Each Augsburg seminar is designed to help students “engage Minneapolis.” Augsburg is situated at the heart of a vibrant city. Within walking distance of the college, you can find scenic walking and bicycling paths along the Mississippi; the culturally rich and diverse Cedar/Riverside neighborhood; the Vikings and the Twins; the historic Milwaukee Avenue neighborhood; the locks and dams on the Mississippi River that help barges navigate from Minneapolis to the Gulf of Mexico and the world beyond; a global cuisine that includes African, Vietnamese, Chinese, Mexican, and Mediterranean restaurants, as well as the Chicago hotdog, pizza, and the classic hamburger.
Take the bus — or the Hiawatha light rail line — a few miles west and you will find the heart of the downtown: its centers of finance and business, historic churches, art museums and the sculpture garden, a world-class orchestra and theater. Cross the river and you will find another city, St. Paul, equally rich in a diverse cultural heritage, business and the arts. St.

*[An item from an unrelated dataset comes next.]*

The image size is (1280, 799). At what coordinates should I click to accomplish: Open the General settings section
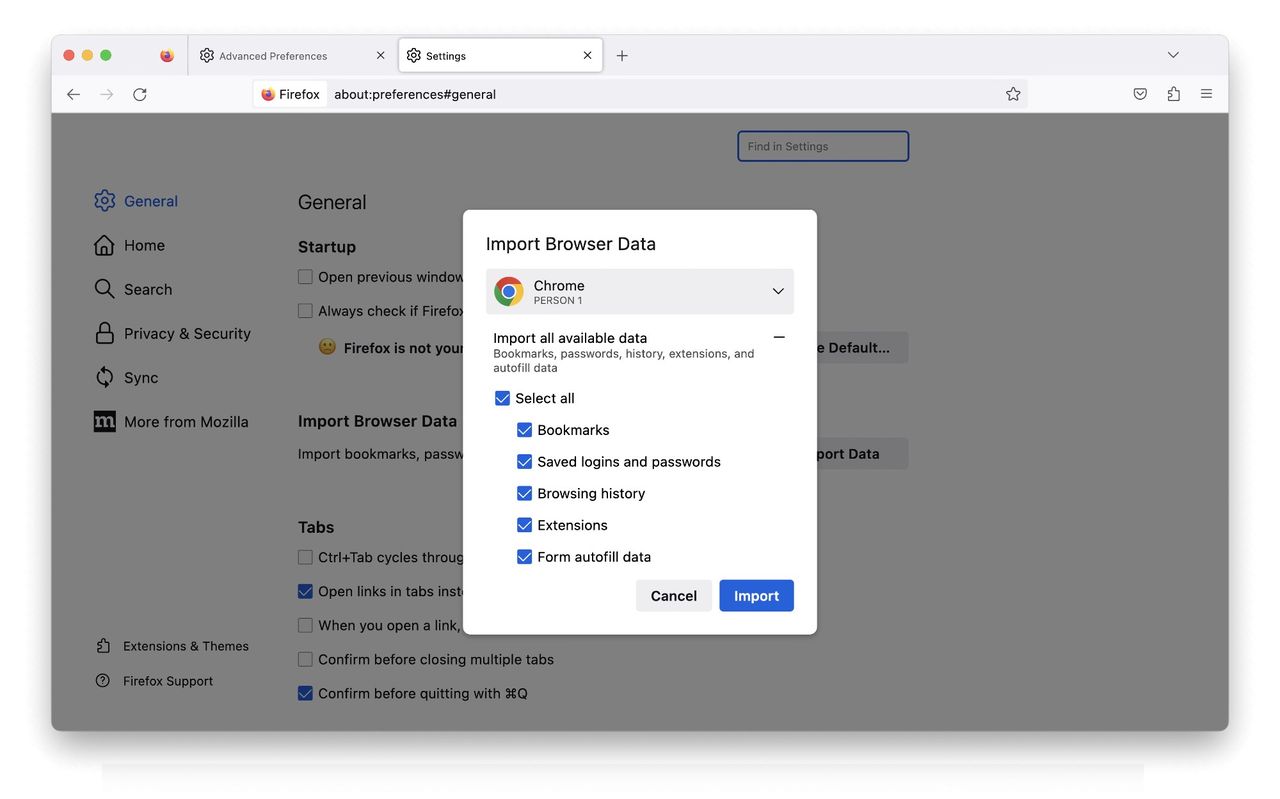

Paul is now easily accessible with the Green light rail line that runs just a few blocks north of campus.
Through specially designed Engaging Minneapolis experiences, Augsburg welcomes you to the Cities in which you will be studying, living, and working during your college years. Depending on which course you take, you might work in Campus Kitchens (engaging in service learning); test water samples in a chemistry class or turn the Mississippi River into a political science classroom (developing your skills of civic engagement); or explore the local arts scene (engaging with the cities’ cultural resources). Whatever you choose, your course will link experience with reflective learning as you connect the classroom and the Twin Cities.
Search for Meaning
Inspired by Viktor Frankl’s 1946 book Man’s Search for Meaning, which emphasizes the value of identifying a purpose in life, the Search for Meaning two-course sequence invites students to reflect on the University’s Lutheran heritage, explore the Christian tradition within a global context, gain literacy in the world’s major religious traditions, and articulate their own faith and values.
In REL 100, students explore Christian, Jewish and Muslim religious texts and traditions and develop an understanding of vocation and its meaning for their lives. This course is usually taken during a student’s first or second year.
After completing REL 100, students can choose REL 200 or another Religion course to fulfill their second Search for Meaning requirement. The options are exciting.
Adult undergraduate (AU) and transfer students entering with more than 52 semester credits complete only one Search for Meaning course: REL 100 (“Religion, Vocation and the Search for Meaning.”)
The Senior Keystone course provides a final opportunity to explore the central themes of an Augsburg education — vocation and the search for meaning in a diverse and challenging world. In Keystone courses, which are often interdisciplinary and paired across the liberal arts and professional studies majors, students will reflect upon the meaning of their educational experiences, explore their emerging understanding of vocation, and prepare for their lives after Augsburg.